-- Input material follows --

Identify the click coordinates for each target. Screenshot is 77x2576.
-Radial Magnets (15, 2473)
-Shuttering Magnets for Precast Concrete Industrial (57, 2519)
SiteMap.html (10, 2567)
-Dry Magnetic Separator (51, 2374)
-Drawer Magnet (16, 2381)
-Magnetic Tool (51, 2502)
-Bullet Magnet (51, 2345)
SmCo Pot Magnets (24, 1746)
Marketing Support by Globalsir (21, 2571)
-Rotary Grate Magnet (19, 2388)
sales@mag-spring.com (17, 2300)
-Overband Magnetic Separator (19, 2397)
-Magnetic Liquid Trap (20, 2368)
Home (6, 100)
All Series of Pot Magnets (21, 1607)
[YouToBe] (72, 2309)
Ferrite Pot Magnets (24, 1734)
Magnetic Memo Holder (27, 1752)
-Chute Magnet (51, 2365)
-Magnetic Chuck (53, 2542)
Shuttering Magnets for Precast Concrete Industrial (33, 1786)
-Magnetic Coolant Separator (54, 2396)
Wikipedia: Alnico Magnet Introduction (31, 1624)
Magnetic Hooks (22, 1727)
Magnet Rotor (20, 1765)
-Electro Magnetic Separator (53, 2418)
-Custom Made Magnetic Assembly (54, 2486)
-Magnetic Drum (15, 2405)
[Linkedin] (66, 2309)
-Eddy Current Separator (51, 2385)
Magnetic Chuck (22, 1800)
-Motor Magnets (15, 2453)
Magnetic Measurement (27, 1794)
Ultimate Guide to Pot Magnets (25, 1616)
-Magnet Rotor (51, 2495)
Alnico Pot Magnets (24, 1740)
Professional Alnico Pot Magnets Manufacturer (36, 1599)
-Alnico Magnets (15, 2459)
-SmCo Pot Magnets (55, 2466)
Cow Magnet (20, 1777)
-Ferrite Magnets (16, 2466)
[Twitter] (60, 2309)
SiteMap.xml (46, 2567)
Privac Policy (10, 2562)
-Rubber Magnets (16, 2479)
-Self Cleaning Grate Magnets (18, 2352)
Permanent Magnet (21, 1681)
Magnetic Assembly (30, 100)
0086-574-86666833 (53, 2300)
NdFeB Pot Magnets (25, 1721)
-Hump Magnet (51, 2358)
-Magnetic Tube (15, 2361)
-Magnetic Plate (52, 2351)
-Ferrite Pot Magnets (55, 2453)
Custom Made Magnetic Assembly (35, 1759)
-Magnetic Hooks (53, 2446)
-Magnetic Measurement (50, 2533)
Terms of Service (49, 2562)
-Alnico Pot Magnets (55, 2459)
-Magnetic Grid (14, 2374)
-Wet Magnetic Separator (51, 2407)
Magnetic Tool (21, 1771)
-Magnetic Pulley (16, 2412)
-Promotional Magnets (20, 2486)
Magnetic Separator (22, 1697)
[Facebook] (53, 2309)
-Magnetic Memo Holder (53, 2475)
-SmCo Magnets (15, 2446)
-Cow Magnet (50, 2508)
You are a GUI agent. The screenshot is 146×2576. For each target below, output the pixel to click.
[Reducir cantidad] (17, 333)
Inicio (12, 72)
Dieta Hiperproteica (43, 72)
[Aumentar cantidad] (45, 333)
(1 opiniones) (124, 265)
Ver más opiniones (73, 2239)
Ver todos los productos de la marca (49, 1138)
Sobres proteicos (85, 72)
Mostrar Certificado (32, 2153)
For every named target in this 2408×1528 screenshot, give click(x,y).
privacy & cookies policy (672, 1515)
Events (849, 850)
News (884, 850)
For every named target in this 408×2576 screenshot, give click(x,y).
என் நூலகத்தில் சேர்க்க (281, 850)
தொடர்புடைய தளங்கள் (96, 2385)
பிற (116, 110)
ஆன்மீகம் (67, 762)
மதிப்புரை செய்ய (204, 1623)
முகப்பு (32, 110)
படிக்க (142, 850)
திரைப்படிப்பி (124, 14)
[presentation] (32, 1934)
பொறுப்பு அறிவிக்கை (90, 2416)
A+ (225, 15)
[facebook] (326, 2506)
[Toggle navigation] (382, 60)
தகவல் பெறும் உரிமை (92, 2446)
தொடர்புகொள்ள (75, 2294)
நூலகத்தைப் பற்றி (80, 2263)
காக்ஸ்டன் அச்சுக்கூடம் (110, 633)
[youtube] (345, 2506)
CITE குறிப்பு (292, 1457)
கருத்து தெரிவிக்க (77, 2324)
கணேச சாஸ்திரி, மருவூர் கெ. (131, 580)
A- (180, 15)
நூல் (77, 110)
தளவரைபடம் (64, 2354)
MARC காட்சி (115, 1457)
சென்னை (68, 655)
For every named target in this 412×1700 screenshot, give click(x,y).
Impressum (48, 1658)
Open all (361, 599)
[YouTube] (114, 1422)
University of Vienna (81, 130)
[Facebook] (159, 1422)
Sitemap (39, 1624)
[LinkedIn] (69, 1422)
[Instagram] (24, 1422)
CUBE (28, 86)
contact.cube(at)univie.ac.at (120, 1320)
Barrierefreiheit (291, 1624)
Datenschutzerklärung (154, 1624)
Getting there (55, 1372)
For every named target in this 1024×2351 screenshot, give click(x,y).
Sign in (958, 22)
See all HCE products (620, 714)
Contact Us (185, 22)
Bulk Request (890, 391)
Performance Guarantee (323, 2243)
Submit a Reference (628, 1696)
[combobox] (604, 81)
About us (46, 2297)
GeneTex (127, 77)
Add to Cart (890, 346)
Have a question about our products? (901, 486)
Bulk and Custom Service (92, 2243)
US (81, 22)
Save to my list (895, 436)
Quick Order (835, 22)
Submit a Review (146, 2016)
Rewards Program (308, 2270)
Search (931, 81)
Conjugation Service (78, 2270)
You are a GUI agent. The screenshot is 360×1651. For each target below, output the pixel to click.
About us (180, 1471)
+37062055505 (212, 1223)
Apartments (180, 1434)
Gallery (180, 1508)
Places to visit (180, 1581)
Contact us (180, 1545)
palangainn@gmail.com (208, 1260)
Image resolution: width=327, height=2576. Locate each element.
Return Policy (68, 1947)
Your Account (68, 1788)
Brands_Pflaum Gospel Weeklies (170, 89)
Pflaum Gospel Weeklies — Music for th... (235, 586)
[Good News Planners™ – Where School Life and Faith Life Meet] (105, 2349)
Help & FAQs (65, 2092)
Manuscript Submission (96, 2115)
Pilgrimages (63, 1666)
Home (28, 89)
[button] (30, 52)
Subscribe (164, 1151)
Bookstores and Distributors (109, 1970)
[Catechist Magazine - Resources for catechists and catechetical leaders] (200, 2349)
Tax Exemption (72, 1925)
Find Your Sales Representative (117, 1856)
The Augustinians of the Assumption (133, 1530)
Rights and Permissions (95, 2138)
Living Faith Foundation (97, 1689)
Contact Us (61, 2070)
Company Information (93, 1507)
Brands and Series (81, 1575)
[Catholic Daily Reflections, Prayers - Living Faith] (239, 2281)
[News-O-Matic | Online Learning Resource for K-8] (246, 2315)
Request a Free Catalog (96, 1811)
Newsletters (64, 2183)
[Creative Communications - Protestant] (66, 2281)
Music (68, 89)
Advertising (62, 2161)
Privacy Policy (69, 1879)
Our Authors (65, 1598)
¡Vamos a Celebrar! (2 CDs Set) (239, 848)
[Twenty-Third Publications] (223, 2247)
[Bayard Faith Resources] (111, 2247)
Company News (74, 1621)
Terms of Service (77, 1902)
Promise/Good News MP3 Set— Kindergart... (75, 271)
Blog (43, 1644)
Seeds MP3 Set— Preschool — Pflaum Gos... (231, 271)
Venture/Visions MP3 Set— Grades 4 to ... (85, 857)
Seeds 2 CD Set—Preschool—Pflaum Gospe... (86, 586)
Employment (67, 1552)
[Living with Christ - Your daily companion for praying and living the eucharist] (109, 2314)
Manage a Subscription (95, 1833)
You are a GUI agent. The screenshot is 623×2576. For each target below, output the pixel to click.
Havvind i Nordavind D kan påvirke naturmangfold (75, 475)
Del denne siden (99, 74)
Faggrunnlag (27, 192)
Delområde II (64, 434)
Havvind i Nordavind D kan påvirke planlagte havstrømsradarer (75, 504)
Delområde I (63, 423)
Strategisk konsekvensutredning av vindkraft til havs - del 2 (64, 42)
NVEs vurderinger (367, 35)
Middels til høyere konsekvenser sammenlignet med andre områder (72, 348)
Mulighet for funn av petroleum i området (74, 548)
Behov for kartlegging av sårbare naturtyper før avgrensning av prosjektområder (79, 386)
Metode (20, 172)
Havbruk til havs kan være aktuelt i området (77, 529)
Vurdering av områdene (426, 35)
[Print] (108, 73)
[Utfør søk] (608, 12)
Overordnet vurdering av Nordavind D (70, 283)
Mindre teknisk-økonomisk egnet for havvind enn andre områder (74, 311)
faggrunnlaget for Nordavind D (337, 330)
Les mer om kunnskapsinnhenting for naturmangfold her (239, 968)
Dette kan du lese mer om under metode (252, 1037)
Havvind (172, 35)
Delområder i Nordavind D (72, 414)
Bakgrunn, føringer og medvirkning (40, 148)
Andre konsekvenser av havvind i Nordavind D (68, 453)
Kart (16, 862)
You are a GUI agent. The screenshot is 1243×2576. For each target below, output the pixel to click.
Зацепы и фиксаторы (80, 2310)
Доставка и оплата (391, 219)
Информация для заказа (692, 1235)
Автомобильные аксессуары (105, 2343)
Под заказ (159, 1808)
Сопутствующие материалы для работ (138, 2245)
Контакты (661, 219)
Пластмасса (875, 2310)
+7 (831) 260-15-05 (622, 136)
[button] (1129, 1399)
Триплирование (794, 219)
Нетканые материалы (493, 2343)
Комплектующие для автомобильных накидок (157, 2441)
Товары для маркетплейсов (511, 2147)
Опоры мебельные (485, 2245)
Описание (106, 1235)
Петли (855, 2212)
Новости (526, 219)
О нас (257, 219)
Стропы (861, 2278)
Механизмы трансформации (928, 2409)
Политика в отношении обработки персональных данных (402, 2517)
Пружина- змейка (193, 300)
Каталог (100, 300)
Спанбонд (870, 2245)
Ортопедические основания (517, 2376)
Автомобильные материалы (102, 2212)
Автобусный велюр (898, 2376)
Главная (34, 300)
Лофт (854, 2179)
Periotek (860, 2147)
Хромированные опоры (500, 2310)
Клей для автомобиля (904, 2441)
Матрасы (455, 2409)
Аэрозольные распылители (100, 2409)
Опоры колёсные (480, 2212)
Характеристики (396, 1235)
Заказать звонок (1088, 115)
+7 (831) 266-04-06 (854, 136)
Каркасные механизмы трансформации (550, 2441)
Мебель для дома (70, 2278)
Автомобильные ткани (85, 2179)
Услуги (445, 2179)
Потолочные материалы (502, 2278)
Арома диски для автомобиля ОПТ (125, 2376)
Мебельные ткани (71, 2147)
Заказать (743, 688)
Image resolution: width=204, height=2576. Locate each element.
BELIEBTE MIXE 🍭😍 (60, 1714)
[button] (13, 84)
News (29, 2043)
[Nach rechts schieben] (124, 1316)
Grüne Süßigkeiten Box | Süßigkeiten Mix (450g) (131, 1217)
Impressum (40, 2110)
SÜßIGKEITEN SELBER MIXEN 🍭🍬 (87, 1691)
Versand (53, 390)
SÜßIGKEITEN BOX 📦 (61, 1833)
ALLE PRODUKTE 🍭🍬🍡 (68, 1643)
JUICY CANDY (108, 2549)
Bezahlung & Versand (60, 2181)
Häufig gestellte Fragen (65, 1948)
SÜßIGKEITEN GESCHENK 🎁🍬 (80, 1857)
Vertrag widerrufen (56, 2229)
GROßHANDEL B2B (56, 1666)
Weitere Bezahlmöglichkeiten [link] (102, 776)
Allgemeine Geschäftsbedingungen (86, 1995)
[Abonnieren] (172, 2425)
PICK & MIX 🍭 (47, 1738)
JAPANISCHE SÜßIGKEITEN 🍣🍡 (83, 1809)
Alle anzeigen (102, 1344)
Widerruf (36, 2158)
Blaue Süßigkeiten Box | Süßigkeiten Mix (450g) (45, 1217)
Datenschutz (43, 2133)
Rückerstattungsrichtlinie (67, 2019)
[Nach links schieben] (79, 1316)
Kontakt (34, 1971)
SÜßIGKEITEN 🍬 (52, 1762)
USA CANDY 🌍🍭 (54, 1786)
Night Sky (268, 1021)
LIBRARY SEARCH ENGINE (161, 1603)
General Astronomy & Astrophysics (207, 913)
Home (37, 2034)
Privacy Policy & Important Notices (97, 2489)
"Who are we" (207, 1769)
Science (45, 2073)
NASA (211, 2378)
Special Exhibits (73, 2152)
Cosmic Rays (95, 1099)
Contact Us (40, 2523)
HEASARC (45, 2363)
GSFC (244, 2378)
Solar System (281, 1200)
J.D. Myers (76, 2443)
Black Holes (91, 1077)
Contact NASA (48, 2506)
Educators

-- Input material concluded --

# [Work item]
Which lines above contain the word "автомобиля"? Copy each of them.

# [Expected answer]
Клей для автомобиля (904, 2441)
Арома диски для автомобиля ОПТ (125, 2376)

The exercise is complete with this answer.